--- Work instructions ---
Whatever precedes the line containing "Open the Quickconnect history dropdown" is not copied; that line and every line after it through the final one below are copied exactly, except pictures.

Screenshot grounding data:
- - -
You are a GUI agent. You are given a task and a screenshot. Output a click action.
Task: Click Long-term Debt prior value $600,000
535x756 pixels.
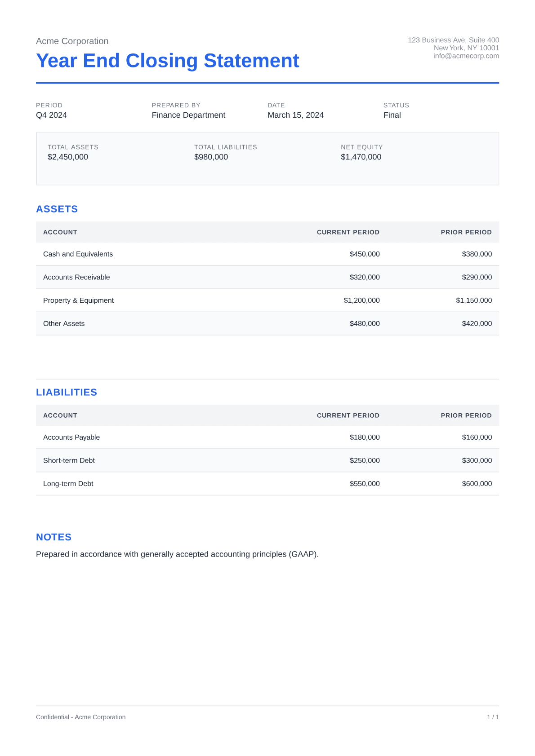[477, 484]
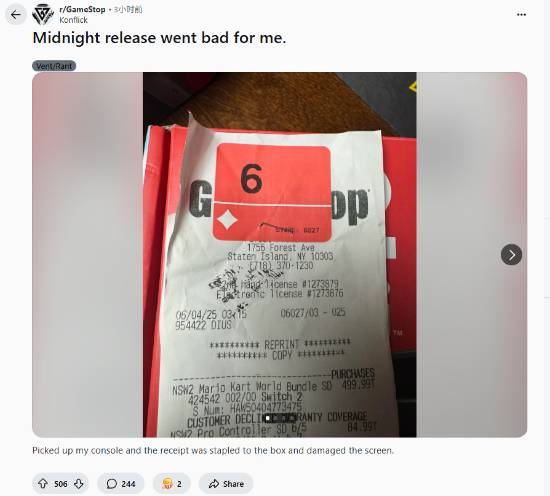Downvote the post
550x496 pixels.
click(79, 484)
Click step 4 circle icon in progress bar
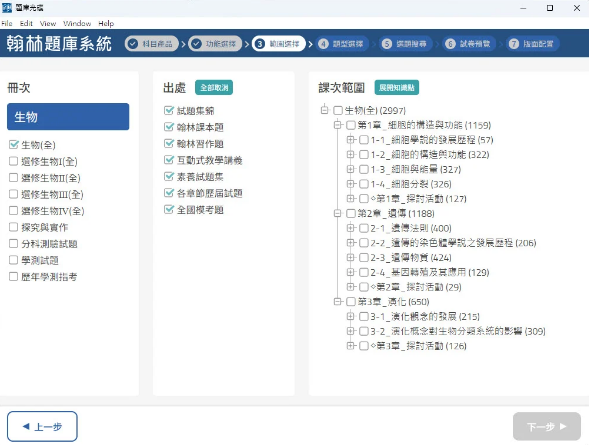 pos(323,44)
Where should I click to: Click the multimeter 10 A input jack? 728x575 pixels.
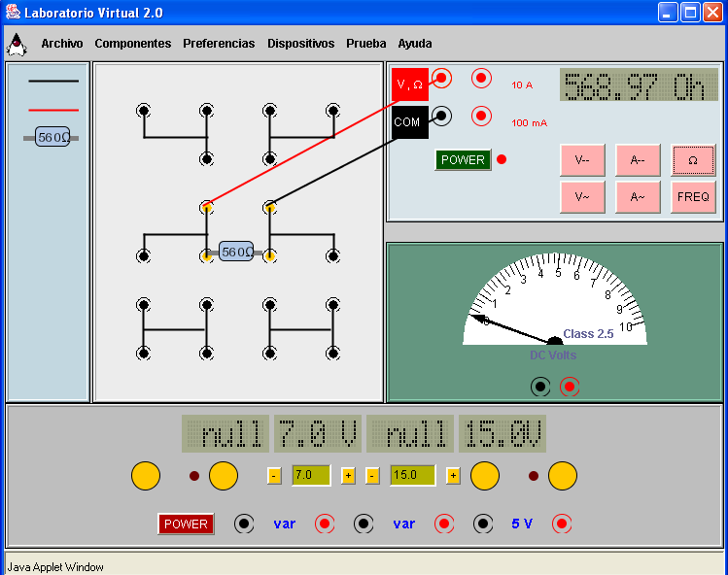(481, 78)
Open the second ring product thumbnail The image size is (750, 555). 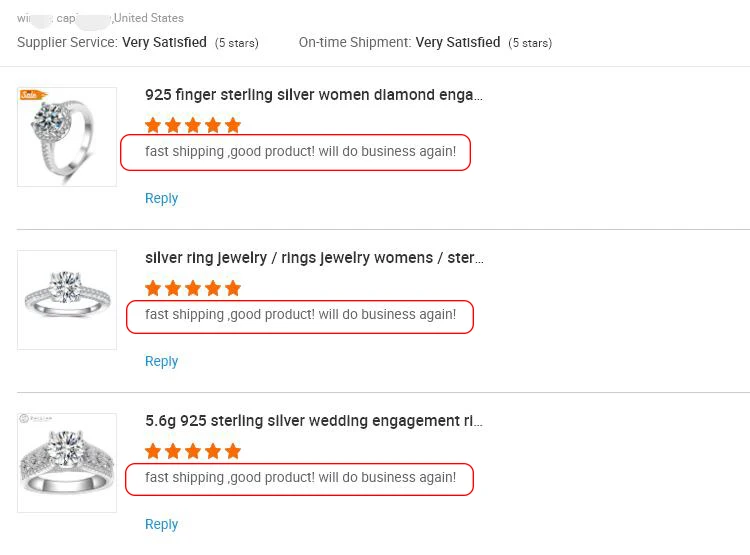pyautogui.click(x=67, y=300)
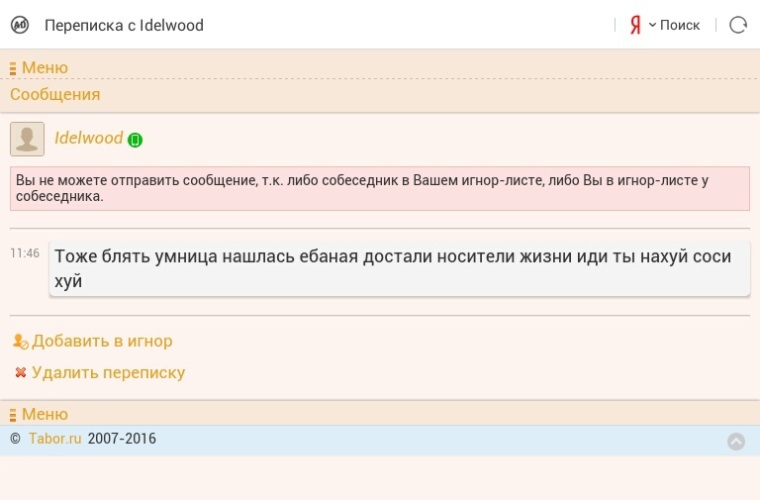760x500 pixels.
Task: Click the red Yandex Я icon
Action: (x=635, y=25)
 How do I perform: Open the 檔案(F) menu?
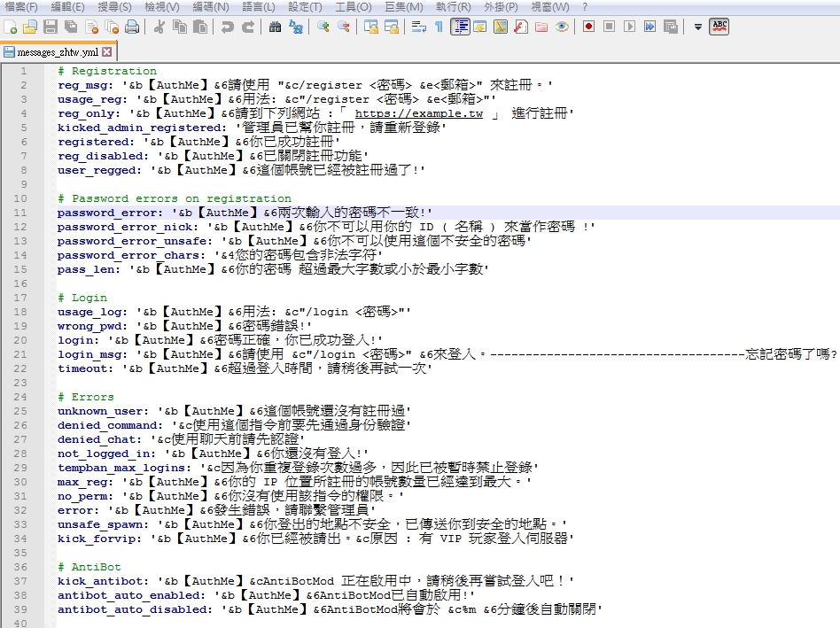[21, 7]
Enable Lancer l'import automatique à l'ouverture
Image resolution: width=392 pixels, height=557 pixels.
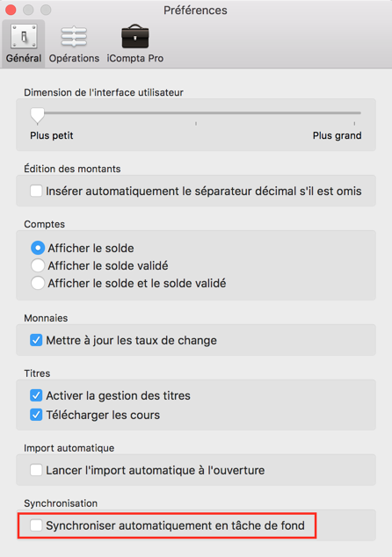tap(36, 470)
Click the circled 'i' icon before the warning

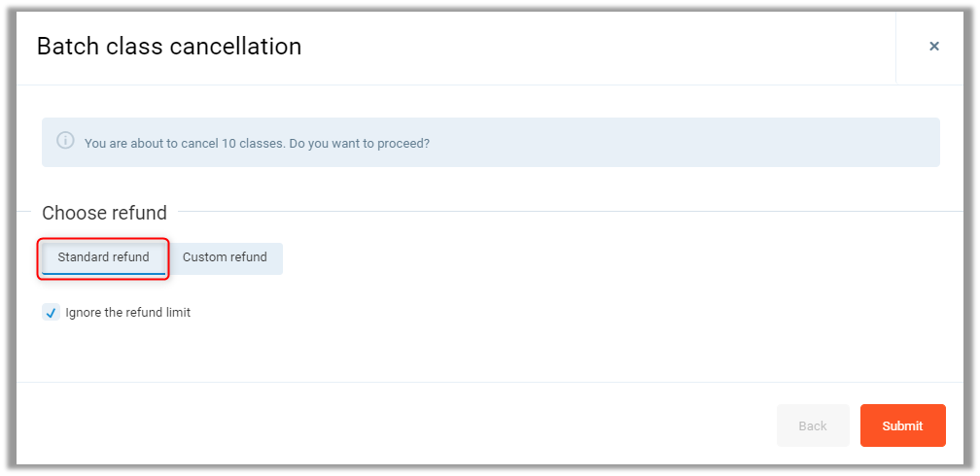[65, 141]
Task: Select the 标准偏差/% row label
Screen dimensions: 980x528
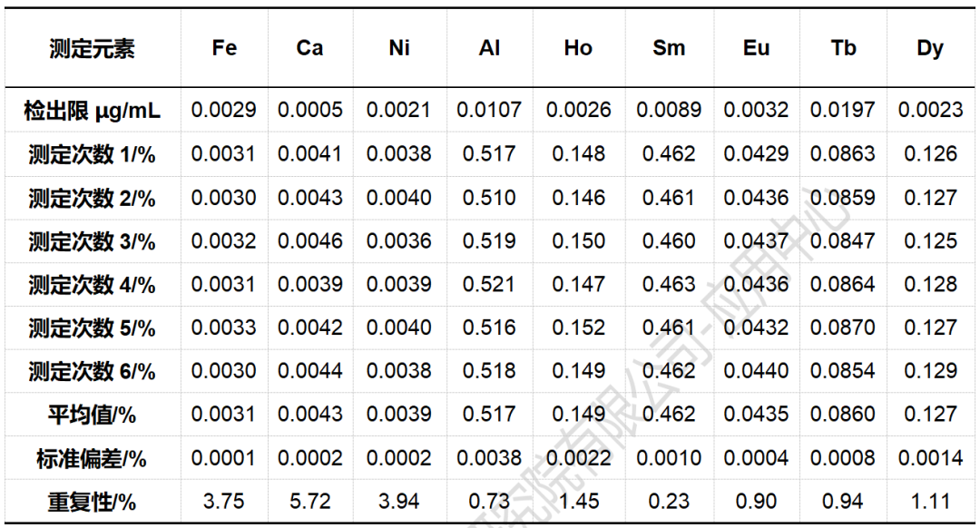Action: 92,458
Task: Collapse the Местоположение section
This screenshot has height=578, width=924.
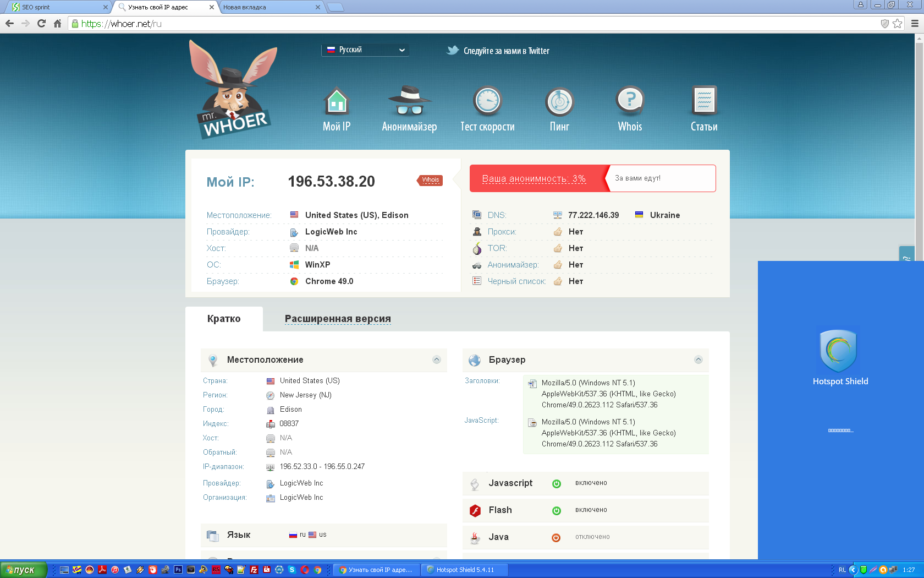Action: point(437,360)
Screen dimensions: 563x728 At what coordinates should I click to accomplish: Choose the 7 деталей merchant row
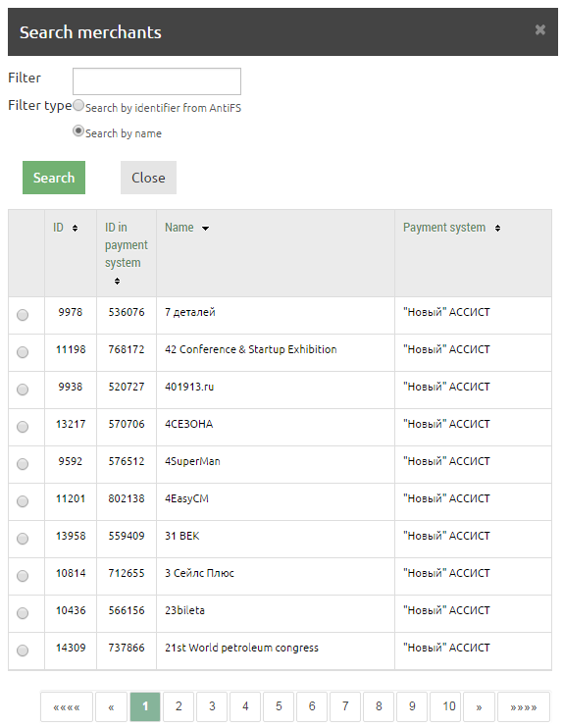(23, 315)
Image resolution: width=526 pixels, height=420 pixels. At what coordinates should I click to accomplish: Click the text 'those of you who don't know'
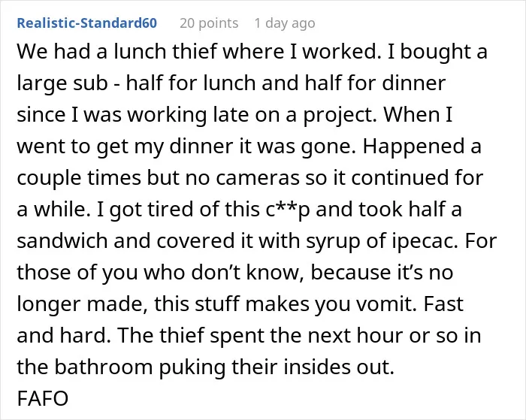pos(161,273)
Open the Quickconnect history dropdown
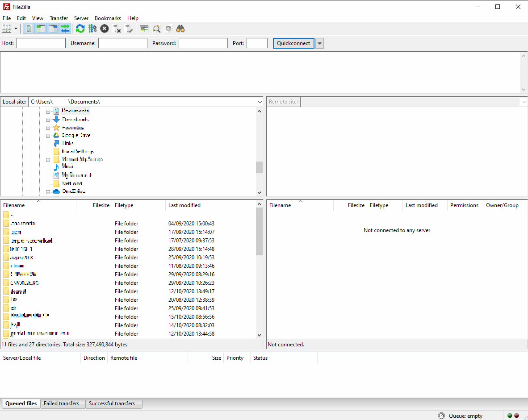Viewport: 528px width, 420px height. (320, 43)
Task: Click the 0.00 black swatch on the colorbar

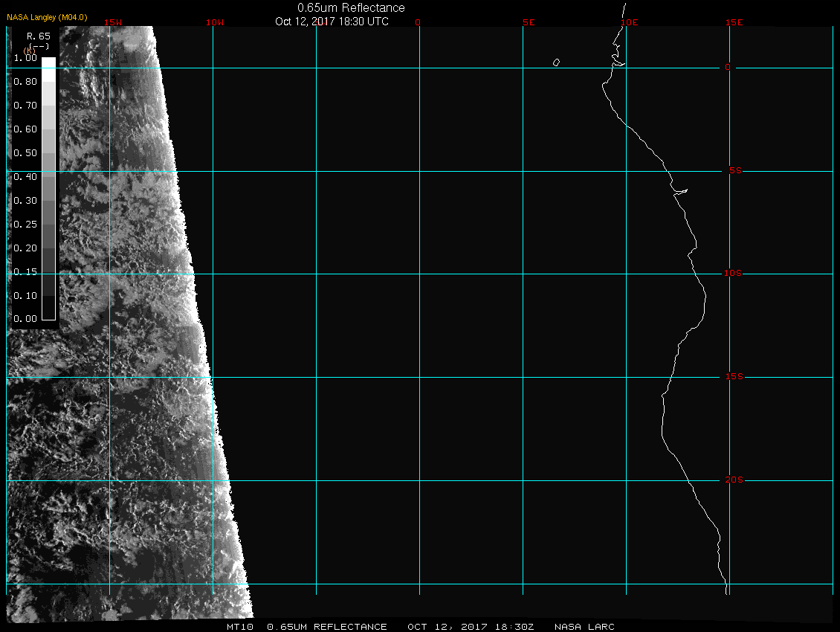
- - -
--- Task result ---
Open the Quickconnect history dropdown
Viewport: 528px width, 420px height. (320, 43)
Task: Click the 0.00 black swatch on the colorbar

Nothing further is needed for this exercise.